Still, Harris' quest for a Senate seat is looking more quixotic by the day. A Mason-Dixon poll released March 29 found that voters favored Nelson, considered a moderate Democrat, 51 to 35 percent — with Nelson's approval/disapproval rating at 49/14 percent.

Thanks to her role in the 2000 presidential election recount, Harris' name is inextricably linked to President Bush at a time when Bush's approval ratings are the lowest of his presidency.

Harris has also been tied to lobbying scandals, the poison pill of this year's midterm elections. Mitchell Wade, who pleaded guilty to bribing disgraced California Rep. Randy Cunningham, admitted in February to funneling $32,000 in illegal contributions to Harris' campaign. Harris denied knowing the donations were illegal and gave the money to charity.

GOP leaders both privately and publicly have called for Harris to drop out of the race. But by most accounts, the governor is not the only Republican whose advice Harris has rejected.
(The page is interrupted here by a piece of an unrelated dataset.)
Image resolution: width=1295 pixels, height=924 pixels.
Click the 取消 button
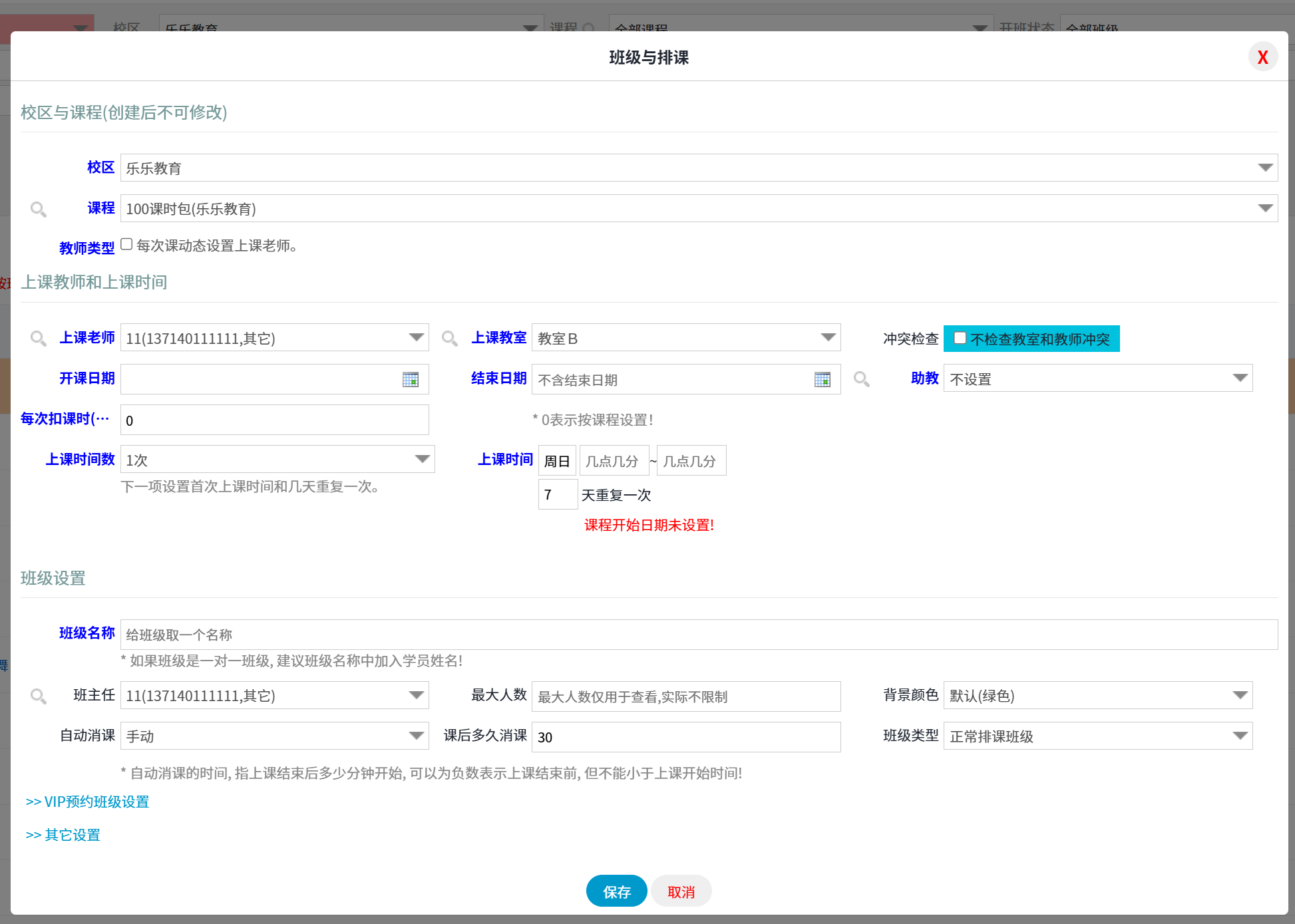coord(681,891)
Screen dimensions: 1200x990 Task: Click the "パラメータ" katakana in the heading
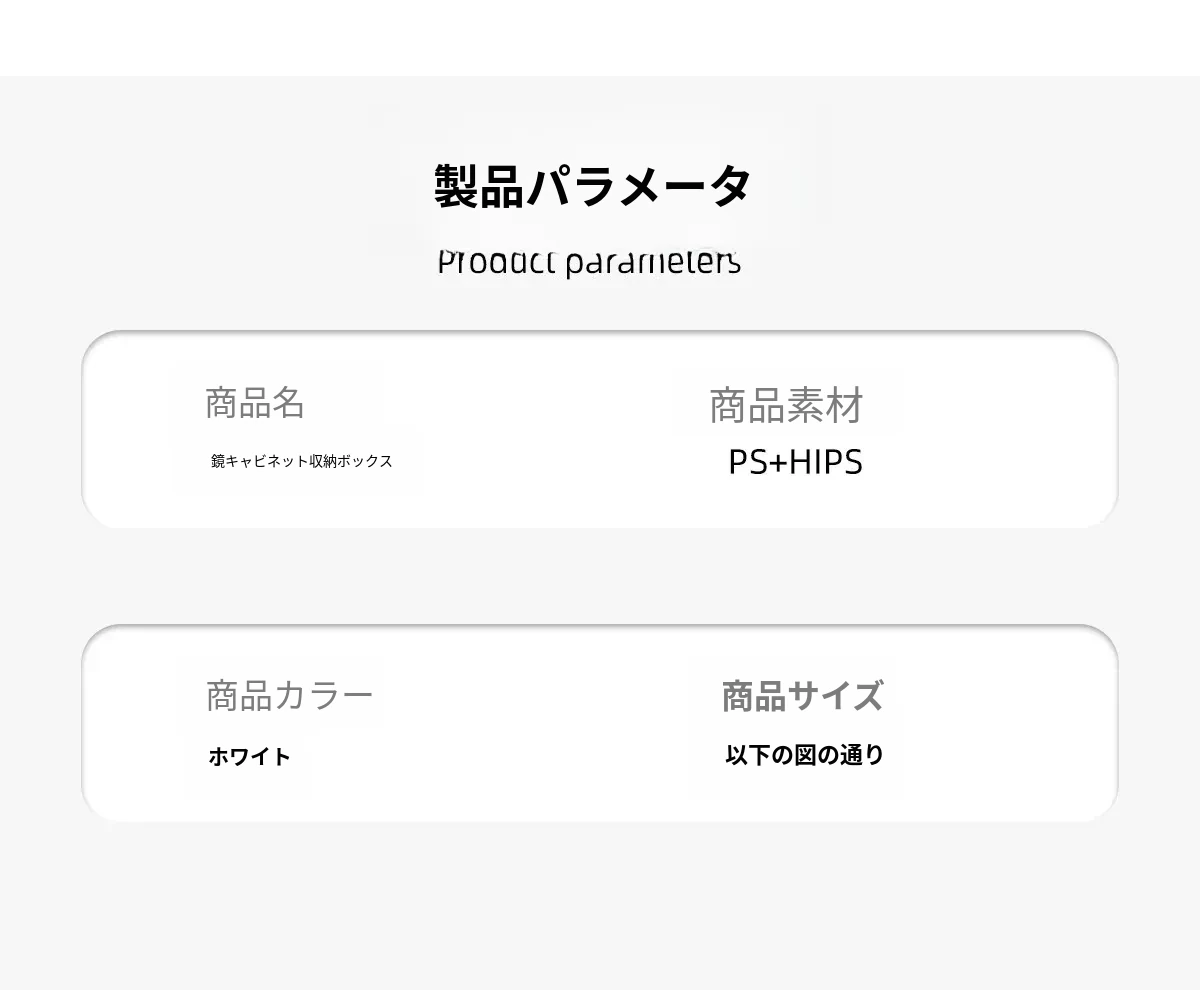tap(638, 186)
After an exodus of core staffers earlier this month, Harris is starting over with a new campaign team just seven months before the November vote.

"Katherine wasn't listening to us and didn't agree on the direction of the campaign," Ed Rollins, her former political adviser, told The Associated Press.

Rollins and other key staffers quit the campaign after unsuccessfully urging Harris to drop out. Perhaps the starkest sign that something had truly gone wrong was the departure of Adam Goodman, Harris' trusted confidant and loyal political adviser for more than a decade.

Harris' new spokesman, installed after the previous spokeswoman resigned in recent weeks, denied that Harris was at fault for the high turnover.

"Some folks from the previous staff decided if we were bringing in new folks they didn't want to be part of the team, so they chose to leave," Chris Ingram said.

Most of Harris' former staff dispute that account. Harris is known for being temperamental and moody, former aides say, and her treatment of campaign aides over the course of the race grew steadily worse.

"There's a Latin phrase, res ipsa loquitur. The thing speaks for itself," said Mac Stipanovich, a veteran of Florida politics and former Harris adviser. "There is a problem. Why the staffers can't work with her you have to ask them, but staffer after staffer ... who's worked with her in this campaign cannot stay.

"I mean, if you've ever seen a worse campaign, tell me where," he said.

For those who have been following Harris' campaign, it's difficult to tell which came first: the naysaying from her own party or her campaign's many stops and starts.

The Republican leadership's opposition to Harris' candidacy was known even before she jumped into the race. White House deputy chief of staff and top-dog strategist Karl Rove waved her off; Jeb Bush tried to coax another Republican state official into running against Nelson; and Sen. Elizabeth Dole, chairwoman of the National Republican Senatorial Committee, publicly courted former Rep. Joe Scarborough, currently a host on MSNBC.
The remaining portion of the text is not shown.